The Source is a metaphysical concept created by writer-artist Jack Kirby for his Fourth World series of comic books. It first appeared in New Gods #1 (February 1971).

==History==
The Source is depicted as a creator deity, responsible for all that exists in the known universe. Mostly associated with the New Gods, the Source is the supposed origin of the "Godwave" that gave the "gods" of the DC Universe their divine abilities. At the edge of the Promethean Galaxy is the "Source Wall", which prevents the Source from being directly seen; those who have tried are instantly turned to stone and forcibly merged with the Wall.

=== Death of the New Gods ===
While investigating the death of the New Gods, Metron became the first being to make contact with the Source. The Source explained that the deaths were part of a larger plan to build a new "Fifth World".

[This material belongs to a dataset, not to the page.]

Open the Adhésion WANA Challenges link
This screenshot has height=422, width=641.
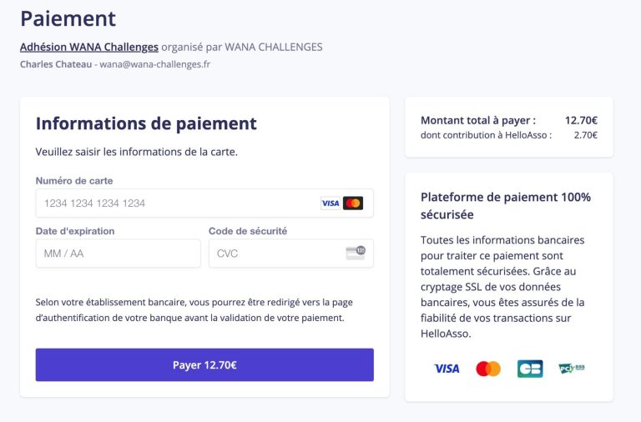pyautogui.click(x=89, y=47)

When pressed by Metron, it also revealed that the most powerful gods of three pantheons of the Second World - the "Old Gods" - had attacked it in the past, triggering a split in its essence that brought forth the Anti-Life Equation. In retribution, the Source destroyed the Old Gods and created the New Gods. However, its diminished state caused the New Gods to be born with serious flaws. The Source sought to reunite with its other half and start anew. It takes advantage of the actions of Lex Luthor and Rip Hunter to create the 52 worlds of the multiverse to ease the reunion. Using its agent, Infinity-Man, to kill the New Gods and store their souls in a second Source Wall and Mister Miracle as the user of the Anti-Life Equation, the Source breaches the primary Source Wall and reunites with its Anti-Life half.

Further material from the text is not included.